── EXTRACTED TEXT

In March 1692, two old sagamores from Pennacook, Wonalancet and Wattanummon, traveled down the Merrimack to Dunstable (now Nashua) to seek peaceful coexistence with the English. In return for their good will, they were both immediately arrested by the English. Jonathan Tyng would step in and sponsor Wonalancet, essentially taking care of him in his old age while he waited out his death under "house arrest" rather than being sent into enslavement in Barbados. Tyng would personally support Wonalancet, who must have been a friend, and bury Wonalancet himself in 1697, probably on his land or on Wonalancet's beloved Wickasauke Island. David Stewart-Smith (1994, 1998) provides good evidence that many of Wonalancet's descendants joined others in migrating to the protection of the White Mountains and eventually the French.

Rarely was a group of indigenous Americans so pacifist toward the English so early in the colonial period as the Pennacook and Pawtucket under Passaconaway and Wonalancet. Such betrayals as they suffered would continue from New England to California until it would be impossible for America's first people to be able to claim their rightful land (or get current residents to accept they are living on stolen land). Wonalancet's legacy, however, is not one of defeat. As David Stewart-Smith writes (1998: 464) “If it is strategy to see one’s community survive, the northern tribes of New England succeeded under fatal odds .... Small Indian communities still survive in New England and the old blood flows hidden in many Yankee and French Canadian families, bearing some quiet testimony to the land and lasting portent for the future.”

────
── DATA SHOWN

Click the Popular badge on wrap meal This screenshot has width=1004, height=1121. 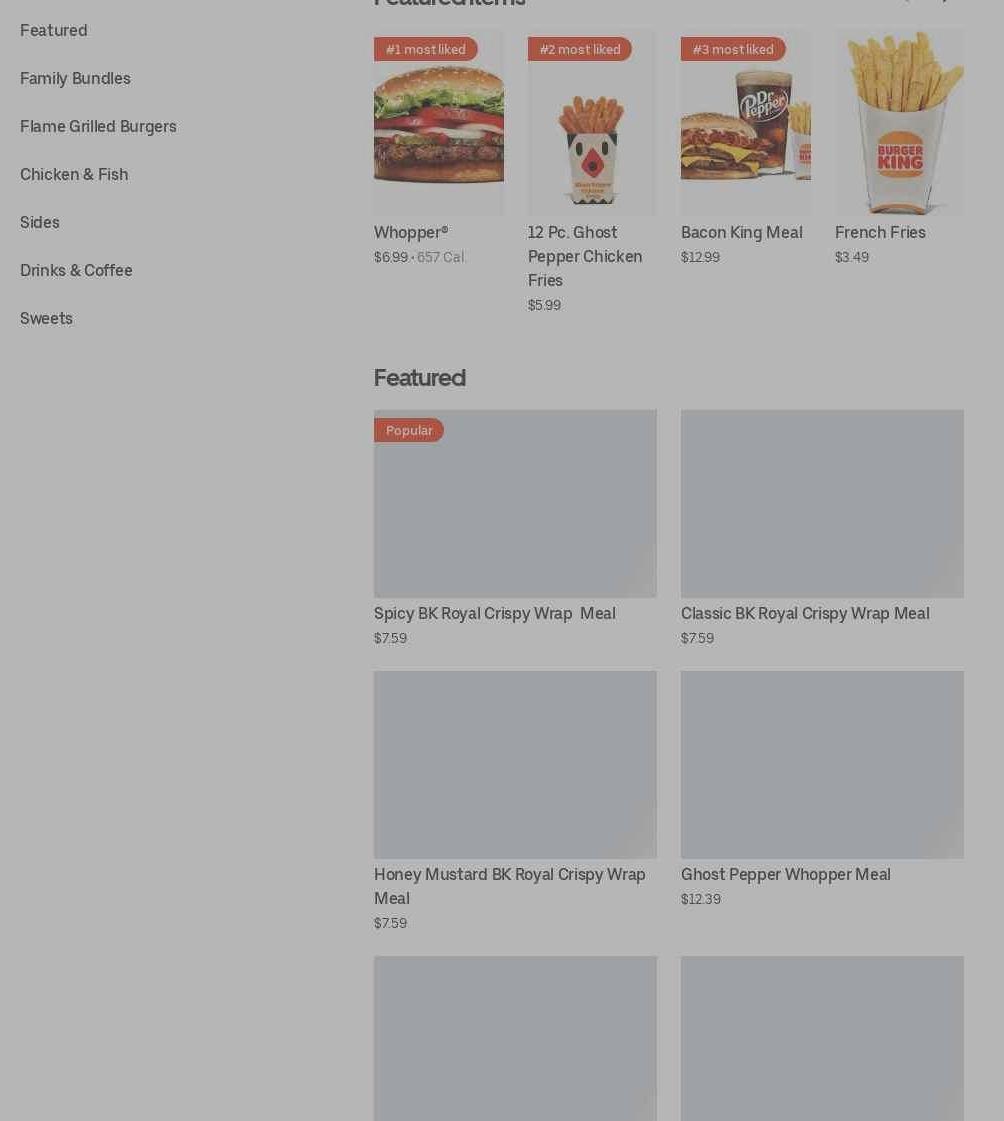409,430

────
── DATA SHOWN

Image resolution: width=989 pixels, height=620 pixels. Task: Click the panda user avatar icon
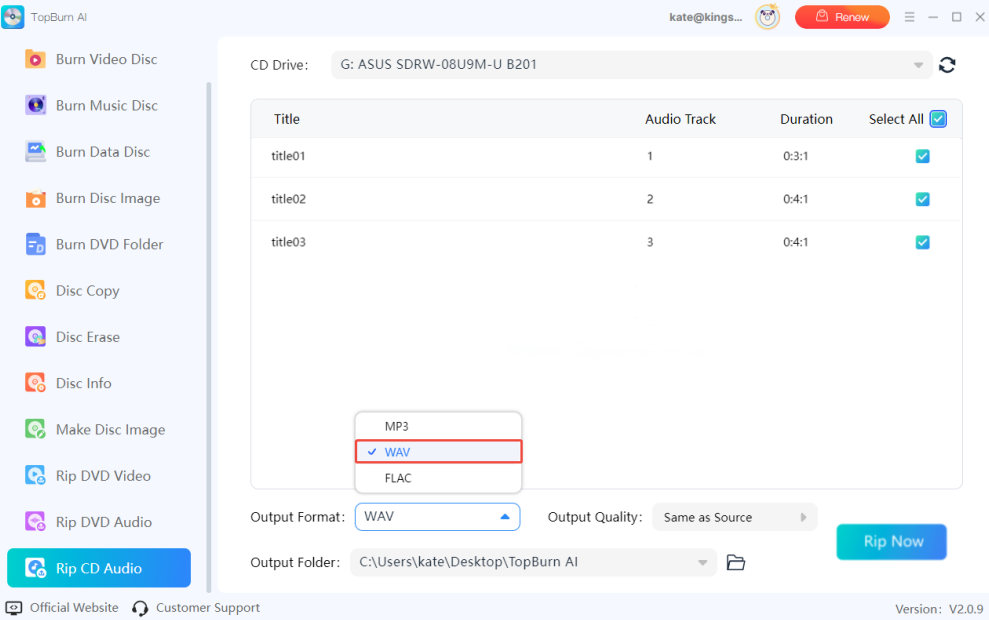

────
── DATA SHOWN

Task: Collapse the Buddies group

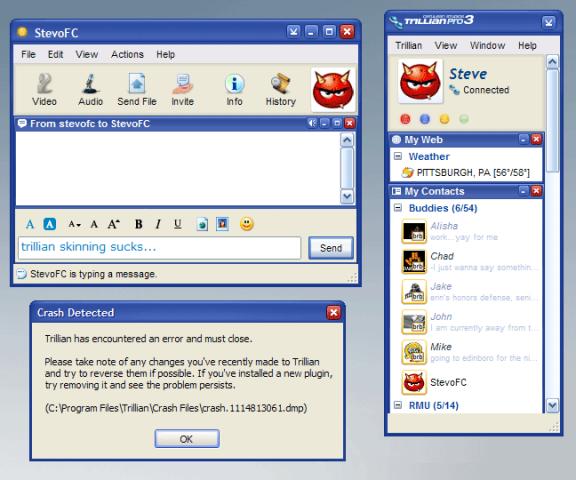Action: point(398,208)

────

STATED TASK 1:
Do these statements agree with the Wonalancet passage? For each, answer yes or no and quote the deciding words. (a) Wonalancet and Wattanummon were arrested after traveling to Dunstable. (b) Wonalancet was sent into enslavement in Barbados. (c) Jonathan Tyng buried Wonalancet in 1697.
STATED TASK 2:
Please return the part of the Wonalancet passage from "In March 1692, two" to "eventually the French.", copied word for word.

WRITTEN REPLY 1:
(a) Yes: "they were both immediately arrested by the English."
(b) No: "rather than being sent into enslavement in Barbados."
(c) Yes: "bury Wonalancet himself in 1697."

WRITTEN REPLY 2:
In March 1692, two old sagamores from Pennacook, Wonalancet and Wattanummon, traveled down the Merrimack to Dunstable (now Nashua) to seek peaceful coexistence with the English. In return for their good will, they were both immediately arrested by the English. Jonathan Tyng would step in and sponsor Wonalancet, essentially taking care of him in his old age while he waited out his death under "house arrest" rather than being sent into enslavement in Barbados. Tyng would personally support Wonalancet, who must have been a friend, and bury Wonalancet himself in 1697, probably on his land or on Wonalancet's beloved Wickasauke Island. David Stewart-Smith (1994, 1998) provides good evidence that many of Wonalancet's descendants joined others in migrating to the protection of the White Mountains and eventually the French.